Keywords: Alzheimer’s disease, dementia, apolipoprotein E4, blood–brain barrier, pericyte degeneration
Scientists continue to make great strides in understanding the molecular mechanisms of Alzheimer’s disease (AD) and related dementias, but clinically effective therapies remain elusive. With the failure of several large trials of treatments designed to lower the amyloid load in the brain of patients with AD, a shift in thinking is taking place, and the role of vascular contributions to AD and dementia is increasingly recognized. A recent study by Montagne et al. now present exciting evidence in humans and mouse models that the leading genetic risk factor for AD, APOE4, may be directly linked to blood–brain barrier (BBB) breakdown that anticipates cognitive decline.1
Focusing on middle-aged individuals (≥45 years of age) who had either healthy cognition or mild cognitive impairment (a prelude to AD), the authors used dynamic magnetic resonance imaging (MRI) to map the blood-to-brain transfer coefficient of the MRI contrast agent gadolinium (Ktrans).1 Their results showed that BBB permeability in the hippocampus and parahippocampal gyrus were significantly increased in APOE4 carriers. Moreover, BBB leakage was worse in APOE4 carriers who exhibited mild cognitive decline. A recent study also revealed a higher prevalence of cerebral white matter hyperintensities (WMH) in APOE4 carriers.2 Since cerebral small-vessel-disease associated WMH and microbleeds are common in the elderly, it would be instructive to examine BBB alterations in white matter of APOE4 carriers, and ask whether these mechanisms may more broadly contribute to cognitive disconnections throughout the entire brain.

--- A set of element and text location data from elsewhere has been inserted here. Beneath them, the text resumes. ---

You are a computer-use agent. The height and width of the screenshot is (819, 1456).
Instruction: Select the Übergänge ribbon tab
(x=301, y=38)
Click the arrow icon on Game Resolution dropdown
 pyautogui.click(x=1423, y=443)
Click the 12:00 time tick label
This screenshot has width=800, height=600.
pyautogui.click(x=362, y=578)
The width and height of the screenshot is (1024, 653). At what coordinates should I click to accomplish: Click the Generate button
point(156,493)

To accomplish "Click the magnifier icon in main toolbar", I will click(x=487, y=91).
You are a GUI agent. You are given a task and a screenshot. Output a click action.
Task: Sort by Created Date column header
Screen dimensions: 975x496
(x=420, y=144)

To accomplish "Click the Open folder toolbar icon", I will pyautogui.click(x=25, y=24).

Next, the authors examined cerebrospinal fluid (CSF) levels of the soluble form of platelet-derived growth factor-receptor-β (sPDGFR-β) that sheds from the surface of pericytes lining the BBB when they respond to cell stress or injury.1 Elevated sPDGFR-β was found in the CSF of APOE4 carriers, and these levels were positively correlated with cognitive impairment. These observations indicate that pericyte degeneration might serve as a useful biomarker that links BBB leakage with cognitive decline in neurodegenerative diseases. Associations between pericyte degeneration, BBB perturbation, and cognitive dysfunction have also been detected in experimental models of traumatic brain injury and focal cerebral ischemia.3,4 Moreover, PDGFR-β knockout mice display deformed tight junctions in brain endothelium and severe neurologic deficits.4 These models may offer opportunities to further investigate the mechanisms that underlie the increased risk of developing AD and dementia years after brain injury in humans. Would brain injury-induced degeneration of brain capillary pericytes increase the overall risk of AD or dementia, or does it mainly predict cognitive impairment only in APOE4 carriers?
An important question is whether APOE4-mediated BBB dysfunction may be connected to “standard pathways” of amyloid-β (Aβ) and/or tau. By using positron emission tomography, Montagne et al. demonstrated that APOE4-induced BBB breakdown was mostly independent of changes in Aβ or tau biomarkers.1 Instead, the molecular pathway that drove APOE4-induced leakage was associated with the cyclophilin A-matrix metalloproteinase-9 (CypA-MMP9) signaling in degenerating pericytes.1 Taken together, these findings may therefore provide a basis for developing CypA-MMP9-targeted therapies for APOE4 carriers in AD and related dementias. Nevertheless, it may still be important to acknowledge that BBB integrity will depend on more than just pericytes, and cerebrovascular homeostasis is ultimately mediated by crosstalk between all cell types in the neurovascular unit. Indeed, crosstalk between endothelium and pericytes may mediate transporter trafficking in the BBB.5 Evidence from human induced pluripotent stem cell-derived endothelial cells harboring different APOE genotypes suggests endothelial cells themselves contribute to vascular dysfunction in APOE4 carriers.6 Other pathways beyond MMP9 can also contribute. Robo4-paxillin-ARF6 signaling in endothelial cells has recently been identified as a key pathway for maintaining vascular integrity.7 How other cell signaling pathways within the entire neurovascular unit are affected during cognitive impairment in APOE4 carriers warrants further investigation.8
Finally, risks of dementia do not occur in isolation and are known to interact with age and sex. The BBB mechanisms identified by Montagne et al. may provide a conceptual framework to link these various factors. BBB permeability increases in the aging hippocampus.9 A recent study indicates that APOE4 may affect cognition more strongly in women than men.10 Further studies validating whether BBB dysfunction in APOE4 carriers is correlated with aging or affected by sex should be important in order to truly understand the neurovascular pathobiology of cognitive impairment.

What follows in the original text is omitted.